Retraining Inception-v3 neural network for a new task with Tensorflow

This post is a work log for taking a pre-trained Inception-v3 network and repurpose it to colorize a grey scale image. The idea is based on this paper.


  • Prepare the dataset: Convert training images from JPEG to HSV values. The input is V and target is HS.
  • Train a scene classification network using the Places365 data. Use a pre-trained Inception-v3 image classification model.
  • Fuse the classification network feature with mid-level feature layers to become “Fusion Layer”, then build a colorization network.
  • Compute MSE between the predicted HS values and the actual HS values
  • Generative adversarial network to generate realistic looking colorized images

[log][20170131] I did not end up training the hue and saturation. I was, however, able to generate colorized images although the images are colored green-blue-brownish and desaturated. Apparently this is a common problem. I am now training a deep convolutional generative adversarial network (DCGAN) so that the colorization part uses a discriminator network instead of a mean squared error as the cost function.

[log][20170126] I left the network to train for almost 2 days. The training errors are going up and down, and it colored the image all green. I don’t want to make the network more complex yet, so I just added batch normalization layers, tweaked the activation functions, and retrained. I left it to train overnight and this morning its training error is already lower than before. This morning I have a new idea. Perhaps I should have one branch to train the hue and another branch to train the saturation. They can share the fusion layer but have different colorization layers.

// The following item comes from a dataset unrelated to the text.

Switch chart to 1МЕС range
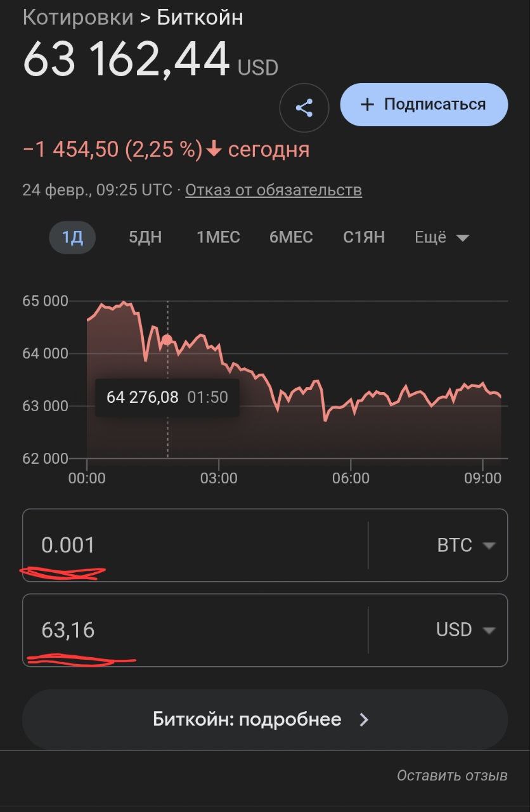530x812 pixels. [218, 238]
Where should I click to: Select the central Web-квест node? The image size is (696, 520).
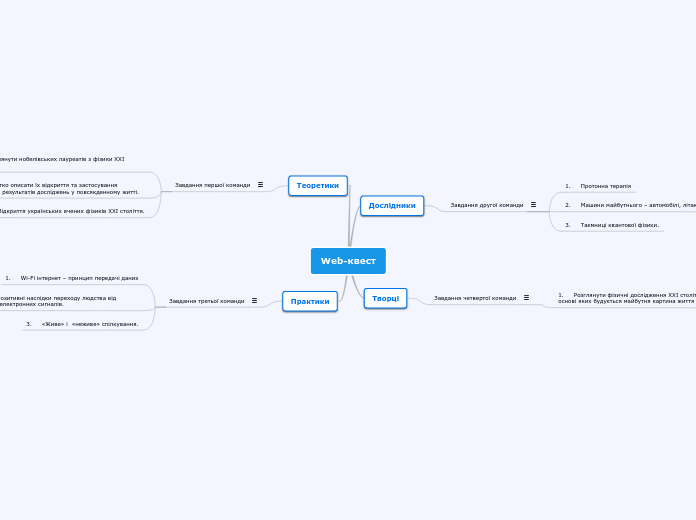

[log][20170124] I have built the colorization model according to the paper. However our models are not identical because for the classification part I am using Inception-v3, therefore the shape of the low level feature and mid level feature are different from that used in the paper. Initially my training error was not going down, that’s because of a implement error and I have set the learning rate too high. After I addressed those issues the training error is steadily going down.

[log][20170110] inception/slim/ defines the inception model.

[log][20170108] inception-v3 takes an arbitrarily sized image, crop it 87.5%, resize back to original size then resize down to 299×299.

[log][20170108] Realized that the downloaded inception model is hardcoded to have batch size of 1. That won’t do for training. It is not feasible to change it. I found a newer version of inception saved in March 2016 that uses checkpoint instead of pb. That should be able to let me change the batch size arbitrarily.

[todo][20170107] figure out how to connect the pre-trained model to another network

[log][20170107] I played with inception. Since my input will be grayscale, the greatest concern is whether inception plays well with grayscale. Yes, it still classify a cat as a cat. Good enough.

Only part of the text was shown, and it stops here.